It's no secret we are Kubernetes and GCloud fans at Cloud 66. We use Kubernetes for our own production environment and GCloud / GKE, Google Cloud's Kubernetes as a Service for many uses, including as a "playground" cluster for our developers and CI/CD destination for Cloud 66 Skycap.
While both Kubernetes and GCloud provide fine grained access control rights based on roles or G Suite groups, it is possible for an Ops person to have access to the production Kubernetes cluster as well as a non-production cluster. This, combined with the power of Kubernetes configuration files means they might just apply a configuration file to the wrong environment.
While this is no failsafe method for protecting your production environment against human errors, knowing which GCloud and/or Kubernetes context you are on in your bash prompt can only be helpful. I strongly suggest using other methods to protect against mistakenly working against a sensitive cluster / GCloud account as well. Just a disclaimer! (Obviously you can use Cloud 66 Skycap and Cloud 66 Maestro with full ACL and great UI if you wish!).
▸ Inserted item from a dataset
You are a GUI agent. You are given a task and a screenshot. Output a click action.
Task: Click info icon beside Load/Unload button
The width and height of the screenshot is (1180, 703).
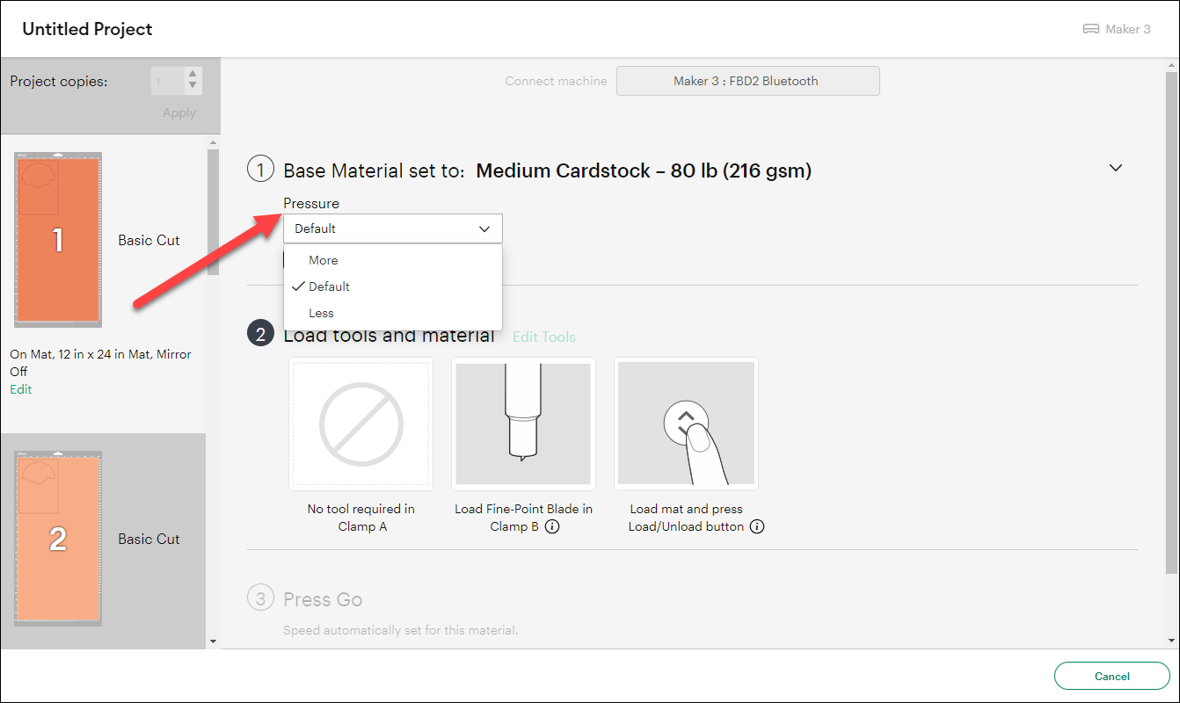tap(757, 527)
Now, on to the scripts. Here is how your bash prompt will look if you use the scripts:
And here is how you can do it:
Create file called ~/.kube-prompt.sh
with this content and update your .profile
as well to update the prompt.
#!/bin/bash
__parse_git_branch() {
git branch 2> /dev/null | sed -e '/^[^*]/d' -e 's/* \(.*\)/[\1]/'
}
__kube_ps1()
{
# Get current context
CONTEXT=$(cat ~/.kube/config | grep "current-context:" --color=NO | sed "s/current-context: //")
if [-n "$CONTEXT"]; then
if ["$CONTEXT" = "production"]; then
echo -e "${BRIGHT}${WHITE}${RED_BG}${BLINK}${CONTEXT}${NORMAL}"
else
echo -e "${YELLOW}${CONTEXT}${NORMAL}"
fi
fi
}
__gcloud_ps1()
{
CONTEXT=$(cat ~/.config/gcloud/active_config)
if [-n "$CONTEXT"]; then
if ["$CONTEXT" = "production"]; then
echo -e "${BRIGHT}${WHITE}${RED_BG}${BLINK}${CONTEXT}${NORMAL}"
else
echo -e "${YELLOW}${CONTEXT}${NORMAL}"
fi
fi
}
Use Kubernetes and GCloud responsibly!